From 2010 to 2012, Beach Energy undertook a two-well exploration drilling program aimed at assessing the shale gas potential of the Nappamerri Trough and proving the presence of gas outside of structural closure. The wells were initially planned to gather base geological information from the core, but it was recognised that key fracture stimulation uncertainties could be addressed by these wells that would have significant benefit for future well design.
With the knowledge gained from previous stimulation treatments, the wells were designed to incorporate
Acid-soluble cement to improve the connection to the reservoir A fracture completion string—wellhead and pumping equipment suitable for higher treating pressures A surface tiltmeter monitoring array to ascertain whether treatments were twisting into the horizontal plane
The two wells, Holdfast-1 and Encounter-1, were successfully stimulated with 13 different treatments. This paper summarises the interpretation of the treating pressure data and the tiltmeter responses. Through diligent pre-project planning, the observed treating pressures were manageable, although higher than pressure gradients in other published shales and tight-gas areas. Large near-wellbore (NWB) pressure losses in most intervals were successfully reduced to allow treatments to be placed using moderately low viscosity fluids.

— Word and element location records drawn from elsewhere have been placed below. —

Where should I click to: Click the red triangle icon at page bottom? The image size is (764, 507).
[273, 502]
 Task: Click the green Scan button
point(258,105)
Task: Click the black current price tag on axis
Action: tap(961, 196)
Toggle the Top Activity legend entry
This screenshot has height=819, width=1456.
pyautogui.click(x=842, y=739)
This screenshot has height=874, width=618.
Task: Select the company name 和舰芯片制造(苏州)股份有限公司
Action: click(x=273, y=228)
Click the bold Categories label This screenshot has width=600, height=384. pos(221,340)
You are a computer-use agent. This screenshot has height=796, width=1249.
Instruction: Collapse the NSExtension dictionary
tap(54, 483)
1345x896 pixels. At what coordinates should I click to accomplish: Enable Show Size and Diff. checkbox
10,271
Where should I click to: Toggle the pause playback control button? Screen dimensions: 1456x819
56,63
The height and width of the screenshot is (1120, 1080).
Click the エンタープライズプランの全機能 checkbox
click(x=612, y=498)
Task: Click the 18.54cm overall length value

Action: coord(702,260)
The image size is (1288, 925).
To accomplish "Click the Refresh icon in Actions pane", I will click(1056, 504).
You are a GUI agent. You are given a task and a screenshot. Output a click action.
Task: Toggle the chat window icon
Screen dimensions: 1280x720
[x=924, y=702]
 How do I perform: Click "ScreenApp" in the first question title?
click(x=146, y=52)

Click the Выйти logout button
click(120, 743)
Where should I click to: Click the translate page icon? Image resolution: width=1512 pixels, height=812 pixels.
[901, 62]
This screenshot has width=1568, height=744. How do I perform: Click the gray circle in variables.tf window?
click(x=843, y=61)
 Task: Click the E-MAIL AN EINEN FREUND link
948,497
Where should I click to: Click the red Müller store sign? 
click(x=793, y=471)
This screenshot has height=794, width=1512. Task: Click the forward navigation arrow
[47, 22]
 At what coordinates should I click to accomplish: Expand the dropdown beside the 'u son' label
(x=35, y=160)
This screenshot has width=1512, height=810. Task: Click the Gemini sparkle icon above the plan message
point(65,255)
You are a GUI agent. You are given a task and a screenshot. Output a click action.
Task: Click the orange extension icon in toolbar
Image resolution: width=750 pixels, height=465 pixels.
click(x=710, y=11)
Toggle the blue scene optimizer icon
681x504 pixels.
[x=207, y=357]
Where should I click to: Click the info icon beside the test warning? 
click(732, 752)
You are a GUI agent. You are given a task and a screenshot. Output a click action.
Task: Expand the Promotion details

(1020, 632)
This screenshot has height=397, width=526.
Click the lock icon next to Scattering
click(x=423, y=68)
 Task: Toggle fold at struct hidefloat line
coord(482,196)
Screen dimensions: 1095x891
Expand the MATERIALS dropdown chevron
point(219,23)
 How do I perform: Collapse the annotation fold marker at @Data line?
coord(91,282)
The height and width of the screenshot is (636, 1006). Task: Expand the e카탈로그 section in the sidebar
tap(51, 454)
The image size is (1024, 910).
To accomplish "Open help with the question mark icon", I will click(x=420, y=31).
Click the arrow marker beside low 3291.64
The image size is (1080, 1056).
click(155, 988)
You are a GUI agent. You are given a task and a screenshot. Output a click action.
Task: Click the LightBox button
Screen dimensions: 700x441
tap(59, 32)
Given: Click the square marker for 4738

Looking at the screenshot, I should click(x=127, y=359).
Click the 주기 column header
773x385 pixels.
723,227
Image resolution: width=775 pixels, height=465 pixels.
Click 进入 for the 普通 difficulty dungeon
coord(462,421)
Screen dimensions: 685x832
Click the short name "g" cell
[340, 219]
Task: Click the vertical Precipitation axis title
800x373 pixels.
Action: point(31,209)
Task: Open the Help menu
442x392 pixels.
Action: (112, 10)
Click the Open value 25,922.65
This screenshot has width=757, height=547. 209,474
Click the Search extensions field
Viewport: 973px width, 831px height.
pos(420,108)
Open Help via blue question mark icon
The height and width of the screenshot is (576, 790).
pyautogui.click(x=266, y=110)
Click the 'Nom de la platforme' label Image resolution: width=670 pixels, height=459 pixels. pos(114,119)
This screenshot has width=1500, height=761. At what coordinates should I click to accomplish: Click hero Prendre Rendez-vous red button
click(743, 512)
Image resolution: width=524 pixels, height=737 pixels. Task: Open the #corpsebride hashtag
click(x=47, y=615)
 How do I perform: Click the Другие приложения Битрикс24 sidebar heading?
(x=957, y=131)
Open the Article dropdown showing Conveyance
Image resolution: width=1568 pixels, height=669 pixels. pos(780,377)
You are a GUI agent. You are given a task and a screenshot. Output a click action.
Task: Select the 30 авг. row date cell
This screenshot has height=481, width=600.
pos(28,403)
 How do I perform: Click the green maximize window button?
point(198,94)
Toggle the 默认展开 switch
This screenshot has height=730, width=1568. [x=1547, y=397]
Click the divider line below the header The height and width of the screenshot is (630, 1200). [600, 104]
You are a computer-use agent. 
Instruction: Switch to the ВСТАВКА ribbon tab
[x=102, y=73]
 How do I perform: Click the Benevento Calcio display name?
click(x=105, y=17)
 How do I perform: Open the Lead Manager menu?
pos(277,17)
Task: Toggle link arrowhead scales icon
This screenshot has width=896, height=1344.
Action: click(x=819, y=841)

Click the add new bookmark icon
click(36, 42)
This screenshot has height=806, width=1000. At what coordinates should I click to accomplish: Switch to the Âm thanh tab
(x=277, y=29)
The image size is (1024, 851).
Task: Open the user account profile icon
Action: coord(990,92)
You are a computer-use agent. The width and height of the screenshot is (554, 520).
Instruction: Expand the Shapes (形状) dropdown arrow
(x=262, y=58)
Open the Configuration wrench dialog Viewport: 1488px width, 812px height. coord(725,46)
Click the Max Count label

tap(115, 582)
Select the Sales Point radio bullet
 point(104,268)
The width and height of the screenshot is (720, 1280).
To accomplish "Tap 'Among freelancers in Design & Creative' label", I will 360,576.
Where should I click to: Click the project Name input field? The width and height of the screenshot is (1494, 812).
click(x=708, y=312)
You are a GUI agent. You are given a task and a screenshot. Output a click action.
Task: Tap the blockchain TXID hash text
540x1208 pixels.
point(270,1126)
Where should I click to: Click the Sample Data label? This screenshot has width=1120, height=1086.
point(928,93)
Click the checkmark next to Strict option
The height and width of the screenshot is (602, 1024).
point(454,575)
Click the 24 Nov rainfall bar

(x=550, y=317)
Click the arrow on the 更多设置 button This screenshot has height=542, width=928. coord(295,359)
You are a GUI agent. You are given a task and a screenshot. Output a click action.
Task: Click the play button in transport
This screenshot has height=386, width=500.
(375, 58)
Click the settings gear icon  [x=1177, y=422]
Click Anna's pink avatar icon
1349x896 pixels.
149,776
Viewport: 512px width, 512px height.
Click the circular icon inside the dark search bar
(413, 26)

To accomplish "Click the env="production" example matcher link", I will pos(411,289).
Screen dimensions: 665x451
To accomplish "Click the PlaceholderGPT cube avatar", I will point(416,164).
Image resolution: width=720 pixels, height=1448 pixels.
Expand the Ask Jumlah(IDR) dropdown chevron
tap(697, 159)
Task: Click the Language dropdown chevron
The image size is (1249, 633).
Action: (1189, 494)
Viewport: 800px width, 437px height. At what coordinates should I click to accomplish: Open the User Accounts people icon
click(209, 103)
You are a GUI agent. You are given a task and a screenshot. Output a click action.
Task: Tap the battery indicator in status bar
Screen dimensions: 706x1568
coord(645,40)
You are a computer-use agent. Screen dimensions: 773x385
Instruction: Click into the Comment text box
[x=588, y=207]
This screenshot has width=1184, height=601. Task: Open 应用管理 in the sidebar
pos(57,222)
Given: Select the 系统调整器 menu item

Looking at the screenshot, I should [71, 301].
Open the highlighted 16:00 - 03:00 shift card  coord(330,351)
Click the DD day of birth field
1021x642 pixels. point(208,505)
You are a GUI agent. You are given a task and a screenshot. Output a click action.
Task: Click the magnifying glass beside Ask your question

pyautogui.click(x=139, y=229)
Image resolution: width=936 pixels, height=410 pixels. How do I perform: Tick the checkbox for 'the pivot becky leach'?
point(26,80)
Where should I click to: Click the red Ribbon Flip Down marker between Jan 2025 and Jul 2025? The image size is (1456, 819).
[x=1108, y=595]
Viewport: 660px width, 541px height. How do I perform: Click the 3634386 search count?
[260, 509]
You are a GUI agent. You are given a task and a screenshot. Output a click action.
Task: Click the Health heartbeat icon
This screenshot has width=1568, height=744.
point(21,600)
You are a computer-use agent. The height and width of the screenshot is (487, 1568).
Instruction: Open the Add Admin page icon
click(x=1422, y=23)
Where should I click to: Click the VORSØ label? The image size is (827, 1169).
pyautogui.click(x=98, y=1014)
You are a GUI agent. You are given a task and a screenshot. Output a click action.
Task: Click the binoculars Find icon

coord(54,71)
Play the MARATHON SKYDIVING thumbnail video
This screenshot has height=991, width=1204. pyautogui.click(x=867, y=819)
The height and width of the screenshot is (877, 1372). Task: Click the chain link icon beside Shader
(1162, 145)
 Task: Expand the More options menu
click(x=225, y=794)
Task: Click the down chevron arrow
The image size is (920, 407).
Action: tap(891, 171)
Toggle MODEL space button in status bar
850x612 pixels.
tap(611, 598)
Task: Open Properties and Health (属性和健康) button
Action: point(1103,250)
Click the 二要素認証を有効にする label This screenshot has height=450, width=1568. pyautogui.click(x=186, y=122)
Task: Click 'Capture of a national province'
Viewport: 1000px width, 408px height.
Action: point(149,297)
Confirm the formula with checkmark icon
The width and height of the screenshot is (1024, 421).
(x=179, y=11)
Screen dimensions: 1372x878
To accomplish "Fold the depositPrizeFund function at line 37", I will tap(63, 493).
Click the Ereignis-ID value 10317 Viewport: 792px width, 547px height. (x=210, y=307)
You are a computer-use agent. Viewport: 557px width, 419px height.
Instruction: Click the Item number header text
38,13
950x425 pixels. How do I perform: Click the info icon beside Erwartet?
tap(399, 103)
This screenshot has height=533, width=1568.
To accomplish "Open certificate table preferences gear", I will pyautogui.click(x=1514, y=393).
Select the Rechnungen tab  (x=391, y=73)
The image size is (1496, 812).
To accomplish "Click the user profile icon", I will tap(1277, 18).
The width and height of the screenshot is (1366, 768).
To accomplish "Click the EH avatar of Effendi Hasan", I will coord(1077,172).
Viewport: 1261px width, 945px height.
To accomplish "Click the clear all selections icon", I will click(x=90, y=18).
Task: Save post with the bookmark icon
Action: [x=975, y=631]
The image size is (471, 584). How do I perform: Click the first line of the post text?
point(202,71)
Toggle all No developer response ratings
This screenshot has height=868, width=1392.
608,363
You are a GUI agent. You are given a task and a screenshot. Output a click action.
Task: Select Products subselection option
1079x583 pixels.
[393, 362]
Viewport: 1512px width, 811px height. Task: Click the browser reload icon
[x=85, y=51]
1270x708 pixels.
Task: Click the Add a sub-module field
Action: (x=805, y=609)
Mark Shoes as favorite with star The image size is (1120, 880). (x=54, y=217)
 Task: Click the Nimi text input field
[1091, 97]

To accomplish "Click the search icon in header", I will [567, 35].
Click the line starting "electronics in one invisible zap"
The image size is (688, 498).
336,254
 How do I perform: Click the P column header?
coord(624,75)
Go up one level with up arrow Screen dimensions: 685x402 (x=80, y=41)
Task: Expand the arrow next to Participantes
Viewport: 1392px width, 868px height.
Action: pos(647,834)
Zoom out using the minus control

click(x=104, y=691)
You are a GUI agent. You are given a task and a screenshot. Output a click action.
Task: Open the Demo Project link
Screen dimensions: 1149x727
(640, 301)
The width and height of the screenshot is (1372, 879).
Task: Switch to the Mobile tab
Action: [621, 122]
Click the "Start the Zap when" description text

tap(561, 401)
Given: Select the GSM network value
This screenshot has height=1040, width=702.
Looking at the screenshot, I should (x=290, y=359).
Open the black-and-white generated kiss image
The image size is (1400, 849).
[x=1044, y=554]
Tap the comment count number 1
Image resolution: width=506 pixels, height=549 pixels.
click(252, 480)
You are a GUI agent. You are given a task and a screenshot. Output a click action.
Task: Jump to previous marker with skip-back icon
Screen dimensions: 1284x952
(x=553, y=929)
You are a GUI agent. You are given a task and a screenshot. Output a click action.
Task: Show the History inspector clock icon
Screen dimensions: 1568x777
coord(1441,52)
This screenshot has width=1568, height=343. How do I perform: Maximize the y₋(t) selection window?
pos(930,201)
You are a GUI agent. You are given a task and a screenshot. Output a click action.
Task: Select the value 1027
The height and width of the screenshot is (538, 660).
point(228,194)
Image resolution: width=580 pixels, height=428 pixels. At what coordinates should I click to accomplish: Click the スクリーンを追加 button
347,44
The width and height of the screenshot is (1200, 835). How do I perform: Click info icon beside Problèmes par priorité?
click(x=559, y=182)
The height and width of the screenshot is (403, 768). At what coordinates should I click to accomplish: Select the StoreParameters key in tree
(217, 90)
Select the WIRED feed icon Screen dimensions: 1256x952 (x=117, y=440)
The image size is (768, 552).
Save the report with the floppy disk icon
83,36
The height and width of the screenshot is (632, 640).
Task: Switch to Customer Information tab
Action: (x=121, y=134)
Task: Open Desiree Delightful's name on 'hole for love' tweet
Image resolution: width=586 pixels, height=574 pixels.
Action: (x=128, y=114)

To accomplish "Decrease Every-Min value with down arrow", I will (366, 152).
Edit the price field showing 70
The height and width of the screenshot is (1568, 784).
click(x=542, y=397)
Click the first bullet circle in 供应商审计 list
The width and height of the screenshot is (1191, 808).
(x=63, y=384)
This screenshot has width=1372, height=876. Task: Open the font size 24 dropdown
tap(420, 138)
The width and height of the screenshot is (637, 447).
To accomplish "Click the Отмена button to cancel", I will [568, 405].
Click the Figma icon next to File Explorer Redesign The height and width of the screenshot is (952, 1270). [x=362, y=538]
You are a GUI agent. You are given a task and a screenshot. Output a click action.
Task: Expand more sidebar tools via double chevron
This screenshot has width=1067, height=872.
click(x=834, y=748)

The interpretation of the tiltmeter array data indicated predominately vertical fracture development, which is a positive outcome for maximising stimulated reservoir volume (SRV) in future horizontal wells. However, the fracture orientation determined from the tiltmeters was not consistent with the anticipated maximum stress orientation from borehole logs and regional studies, and further investigation is required to resolve this difference.